Tolerance refers to an attitude of openness and respect for the differences that exist among people. Although originally used to refer to ethnic and religious differences, the concepts of diversity and tolerance can also be applied to gender, people with physical and intellectual disabilities, and other differences, too.
Tolerance means respecting and learning from others, valuing differences, bridging cultural gaps, rejecting unfair stereotypes, discovering common ground, and creating new bonds. Tolerance, in many ways, is the opposite of prejudice.
But does tolerance mean that all behaviors have to be accepted? Of course not. Behaviors that disrespect or hurt others, like being mean or bullying, or behaviors that break social rules, like lying or stealing, should not be tolerated. Tolerance is about accepting people for who they are — not about accepting bad behavior.
Tolerance also means treating others the way you would like to be treated.
For our world to prosper, increasingly we need to do business and build relationships with customers, suppliers, vendors and others from great distances. The need to strengthen our tolerance for people and situations we simply don’t understand has never been greater.

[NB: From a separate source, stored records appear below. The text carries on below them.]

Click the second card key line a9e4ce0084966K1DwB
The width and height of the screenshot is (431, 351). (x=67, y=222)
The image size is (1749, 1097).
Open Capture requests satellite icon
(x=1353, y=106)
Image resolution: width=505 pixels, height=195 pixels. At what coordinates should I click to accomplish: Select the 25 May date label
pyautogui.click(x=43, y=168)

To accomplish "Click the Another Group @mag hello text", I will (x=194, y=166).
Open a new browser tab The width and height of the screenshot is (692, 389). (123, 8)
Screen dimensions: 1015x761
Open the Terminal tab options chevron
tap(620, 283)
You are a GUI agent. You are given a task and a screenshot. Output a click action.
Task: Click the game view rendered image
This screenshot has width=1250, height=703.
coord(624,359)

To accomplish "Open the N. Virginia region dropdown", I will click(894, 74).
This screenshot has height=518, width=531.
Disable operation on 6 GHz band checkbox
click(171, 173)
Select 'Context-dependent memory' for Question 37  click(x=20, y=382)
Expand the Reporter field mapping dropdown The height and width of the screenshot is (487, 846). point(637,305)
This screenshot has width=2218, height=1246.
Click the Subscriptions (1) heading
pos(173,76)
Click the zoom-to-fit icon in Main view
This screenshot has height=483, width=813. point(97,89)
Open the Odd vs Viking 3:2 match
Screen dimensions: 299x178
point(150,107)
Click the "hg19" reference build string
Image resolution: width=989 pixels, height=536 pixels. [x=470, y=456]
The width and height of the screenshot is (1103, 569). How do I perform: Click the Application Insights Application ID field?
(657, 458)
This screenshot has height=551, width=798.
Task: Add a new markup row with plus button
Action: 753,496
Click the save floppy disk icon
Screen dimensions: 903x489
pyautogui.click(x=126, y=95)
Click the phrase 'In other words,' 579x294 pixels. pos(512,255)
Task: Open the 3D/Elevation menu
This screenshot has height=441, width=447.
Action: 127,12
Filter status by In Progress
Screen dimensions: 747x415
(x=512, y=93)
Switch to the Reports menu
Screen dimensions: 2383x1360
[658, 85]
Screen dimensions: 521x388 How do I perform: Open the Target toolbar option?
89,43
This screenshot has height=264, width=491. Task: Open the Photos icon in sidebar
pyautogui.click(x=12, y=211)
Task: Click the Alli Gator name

So how tolerant are you? Becoming more tolerant will require patience and maybe even some discomfort as you realize where you are not as tolerant as you need to be. However, increasing your awareness and recognizing where you can improve is the first step to becoming more tolerant. I hope you will embark on this journey inward. Being tolerant is a skill that each of us can have and although challenging, one we can always improve upon through being mindful of the value it holds for all of us.